Moose and Elsie and Lilly and many of the other wonderful animals I’ve had the privilege to know over the years had love to give because that is what they had received.  Animals have needs, and sometimes those needs can seem overwhelming to those who have never experienced the responsibility.  But the responsibility itself can be healing.  We need to be needed.  The knowledge that a living creature would suffer if we did not get up and feed them, that they would miss us if we weren’t there, is often enough to keep us going when we want to give up.  I know that’s how it was for my Grandma.  Her little dog was her friend.  That’s what she always said.  The night Grandma passed away, I sat in her favorite recliner and pet that dog like my life depended on the reality of her tiny body.  I love that dog because of what she gave Grandma during the last years of her life.  And I was grief stricken not for myself and my family only, but for Grandma’s little friend.
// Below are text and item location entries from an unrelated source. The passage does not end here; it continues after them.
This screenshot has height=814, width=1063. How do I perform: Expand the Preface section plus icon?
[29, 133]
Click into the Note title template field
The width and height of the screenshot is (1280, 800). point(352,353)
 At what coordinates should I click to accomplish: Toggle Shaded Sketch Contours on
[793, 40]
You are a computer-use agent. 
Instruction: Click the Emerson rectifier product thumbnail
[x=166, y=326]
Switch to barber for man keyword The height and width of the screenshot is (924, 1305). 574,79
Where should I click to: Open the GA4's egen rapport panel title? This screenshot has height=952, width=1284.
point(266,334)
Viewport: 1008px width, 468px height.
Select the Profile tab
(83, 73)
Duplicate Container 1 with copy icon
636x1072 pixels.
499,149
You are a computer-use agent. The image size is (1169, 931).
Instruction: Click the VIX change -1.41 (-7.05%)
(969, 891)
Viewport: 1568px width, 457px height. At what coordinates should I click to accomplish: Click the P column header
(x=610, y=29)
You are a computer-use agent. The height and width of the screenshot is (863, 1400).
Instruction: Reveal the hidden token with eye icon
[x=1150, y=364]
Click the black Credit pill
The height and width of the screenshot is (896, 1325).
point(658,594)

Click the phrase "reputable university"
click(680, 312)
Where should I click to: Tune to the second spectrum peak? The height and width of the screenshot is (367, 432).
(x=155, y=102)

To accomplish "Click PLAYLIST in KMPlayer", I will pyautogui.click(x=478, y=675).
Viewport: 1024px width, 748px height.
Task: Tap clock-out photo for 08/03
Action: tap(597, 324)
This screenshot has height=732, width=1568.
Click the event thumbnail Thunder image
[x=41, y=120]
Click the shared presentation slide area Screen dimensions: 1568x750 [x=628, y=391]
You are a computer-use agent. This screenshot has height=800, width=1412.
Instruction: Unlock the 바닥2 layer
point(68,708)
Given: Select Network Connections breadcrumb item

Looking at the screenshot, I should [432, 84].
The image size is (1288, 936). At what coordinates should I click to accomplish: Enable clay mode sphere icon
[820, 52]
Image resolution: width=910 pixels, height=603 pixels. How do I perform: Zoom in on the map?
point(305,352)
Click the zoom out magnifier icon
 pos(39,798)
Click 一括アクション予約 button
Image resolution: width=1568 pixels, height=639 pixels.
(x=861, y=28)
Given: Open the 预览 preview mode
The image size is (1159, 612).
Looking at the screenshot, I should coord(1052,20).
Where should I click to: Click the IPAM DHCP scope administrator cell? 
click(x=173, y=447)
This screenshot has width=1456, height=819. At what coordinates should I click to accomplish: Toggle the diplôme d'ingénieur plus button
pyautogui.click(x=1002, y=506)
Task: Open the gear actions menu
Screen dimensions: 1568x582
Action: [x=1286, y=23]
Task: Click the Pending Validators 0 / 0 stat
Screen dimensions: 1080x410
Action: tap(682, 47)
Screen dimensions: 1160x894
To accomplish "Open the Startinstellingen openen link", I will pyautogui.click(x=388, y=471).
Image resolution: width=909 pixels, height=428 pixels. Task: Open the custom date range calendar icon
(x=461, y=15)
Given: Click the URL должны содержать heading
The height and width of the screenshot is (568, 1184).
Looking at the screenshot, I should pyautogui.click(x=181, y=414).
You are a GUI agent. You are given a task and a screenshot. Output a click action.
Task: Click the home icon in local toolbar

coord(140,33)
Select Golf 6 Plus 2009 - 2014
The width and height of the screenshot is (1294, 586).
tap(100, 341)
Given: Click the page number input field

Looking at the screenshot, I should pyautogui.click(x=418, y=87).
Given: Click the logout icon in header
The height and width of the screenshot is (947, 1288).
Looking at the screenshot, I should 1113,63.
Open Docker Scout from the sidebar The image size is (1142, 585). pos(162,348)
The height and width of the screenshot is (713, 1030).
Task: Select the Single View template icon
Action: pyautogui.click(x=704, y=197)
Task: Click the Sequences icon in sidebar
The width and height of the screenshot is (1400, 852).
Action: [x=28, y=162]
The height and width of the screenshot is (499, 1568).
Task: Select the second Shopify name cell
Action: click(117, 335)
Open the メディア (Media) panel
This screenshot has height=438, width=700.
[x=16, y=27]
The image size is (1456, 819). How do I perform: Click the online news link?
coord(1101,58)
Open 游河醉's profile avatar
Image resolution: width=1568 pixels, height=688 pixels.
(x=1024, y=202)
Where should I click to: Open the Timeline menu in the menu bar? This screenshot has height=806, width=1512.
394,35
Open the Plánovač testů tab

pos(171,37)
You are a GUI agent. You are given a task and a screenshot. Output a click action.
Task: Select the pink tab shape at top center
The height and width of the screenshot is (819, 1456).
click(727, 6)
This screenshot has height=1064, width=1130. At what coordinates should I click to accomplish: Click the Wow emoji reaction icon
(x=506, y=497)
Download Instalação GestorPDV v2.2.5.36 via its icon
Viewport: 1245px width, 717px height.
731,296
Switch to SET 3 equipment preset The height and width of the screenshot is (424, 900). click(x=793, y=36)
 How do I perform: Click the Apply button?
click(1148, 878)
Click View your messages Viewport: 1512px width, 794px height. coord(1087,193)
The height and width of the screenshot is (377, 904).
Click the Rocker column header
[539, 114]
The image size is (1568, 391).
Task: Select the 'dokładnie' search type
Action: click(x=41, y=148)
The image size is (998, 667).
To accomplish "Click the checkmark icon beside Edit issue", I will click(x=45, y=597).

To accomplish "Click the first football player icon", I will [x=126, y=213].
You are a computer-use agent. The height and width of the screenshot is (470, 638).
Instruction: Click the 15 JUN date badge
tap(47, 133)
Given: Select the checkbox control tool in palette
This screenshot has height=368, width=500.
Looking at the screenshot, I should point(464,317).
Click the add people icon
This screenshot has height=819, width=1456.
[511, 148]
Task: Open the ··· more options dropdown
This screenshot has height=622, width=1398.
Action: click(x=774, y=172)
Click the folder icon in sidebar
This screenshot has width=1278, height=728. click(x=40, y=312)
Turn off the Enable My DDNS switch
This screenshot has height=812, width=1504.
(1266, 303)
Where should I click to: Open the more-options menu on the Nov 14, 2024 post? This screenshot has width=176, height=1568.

All animals have love to give.  But how much would an animal have to give if they seldom got enough to eat, never felt a caring human hand, or never heard a kind word?  What if an animal felt that humans were too unpredictable to be trusted?  How much love would they have to give?  To experience the healing power of furry love, we have to give love first.  And the rewards are priceless.